作者
Yasuto Kido,Isamu Nanchi,Yasuyuki Fusamae,Takanobu Matsuzaki,Takanori Akazawa,Hiromi Sawada,Makoto Iwasaki,Kimiko Nishida,Eiichi Tsuchiya,Tomohiko Okuda
摘要
The brain penetration of 19 drugs, including P-glycoprotein (P-gp) and/or breast cancer resistance protein (BCRP) substrates, was compared among mice, cynomolgus monkeys and beagle dogs. The brain-to-plasma concentration ratios (Kp,brain) of the tested compounds in monkey and dog showed good correlation, whereas species differences were observed between non-rodents (monkey/dog) and rodents (mouse).

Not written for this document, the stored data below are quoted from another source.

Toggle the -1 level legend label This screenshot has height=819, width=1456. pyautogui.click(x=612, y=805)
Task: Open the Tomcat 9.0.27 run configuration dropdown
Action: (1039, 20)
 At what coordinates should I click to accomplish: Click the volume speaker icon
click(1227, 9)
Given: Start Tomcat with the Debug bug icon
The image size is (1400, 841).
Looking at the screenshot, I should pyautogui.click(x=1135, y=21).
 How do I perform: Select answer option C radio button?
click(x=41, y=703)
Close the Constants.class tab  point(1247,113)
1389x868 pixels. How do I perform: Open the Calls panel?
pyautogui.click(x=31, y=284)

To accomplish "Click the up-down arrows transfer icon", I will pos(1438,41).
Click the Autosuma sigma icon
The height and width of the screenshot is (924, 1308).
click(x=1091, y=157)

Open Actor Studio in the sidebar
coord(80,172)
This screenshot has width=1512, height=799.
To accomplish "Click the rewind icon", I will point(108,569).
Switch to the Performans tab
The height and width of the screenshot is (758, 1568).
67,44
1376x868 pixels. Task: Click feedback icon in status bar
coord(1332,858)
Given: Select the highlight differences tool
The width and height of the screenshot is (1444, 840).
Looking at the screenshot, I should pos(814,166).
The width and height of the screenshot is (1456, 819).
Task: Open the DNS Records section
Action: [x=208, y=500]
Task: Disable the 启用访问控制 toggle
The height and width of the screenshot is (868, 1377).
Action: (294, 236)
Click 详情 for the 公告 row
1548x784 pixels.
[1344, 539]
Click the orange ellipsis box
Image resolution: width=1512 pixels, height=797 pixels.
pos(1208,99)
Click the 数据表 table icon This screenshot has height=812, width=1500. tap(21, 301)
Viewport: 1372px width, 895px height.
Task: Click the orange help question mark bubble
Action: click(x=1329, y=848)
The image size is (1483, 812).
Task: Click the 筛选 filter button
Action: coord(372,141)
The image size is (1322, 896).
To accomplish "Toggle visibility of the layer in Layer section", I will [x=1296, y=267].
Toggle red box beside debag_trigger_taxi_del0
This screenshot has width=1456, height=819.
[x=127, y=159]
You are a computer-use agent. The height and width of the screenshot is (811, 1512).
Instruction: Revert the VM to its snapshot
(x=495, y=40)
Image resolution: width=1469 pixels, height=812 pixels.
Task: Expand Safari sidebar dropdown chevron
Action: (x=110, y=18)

In particular, the Kp,brain values of 7 compounds out of 12 P-gp substrates (Kp,brain ratio in P-gp knockout mice versus wild-type mice ≥3) in monkey and dog were more than three-fold higher than those in mice and a similar trend was observed in the brain-to-plasma unbound concentration ratios (Kp,uu,brain). The cerebral spinal fluid (CSF) drug concentrations (CCSF), a surrogate for unbound brain concentration (Cu,brain), were also compared between dog and monkey, and the CSF-to-plasma unbound concentration ratios (Kp,uu,CSF) of BCRP substrates in dog were notably higher than those in monkey, although non-bcrp substrates showed good correlation. Also, the Kp,uu,CSF values of BCRP substrates in dog were clearly higher than the Kp,uu,brain values, indicating that the dog CCSF of BCRP substrates was not suitable as a surrogate of Cu,brain. These observations should be useful when selecting the appropriate animal models for CNS drug discovery.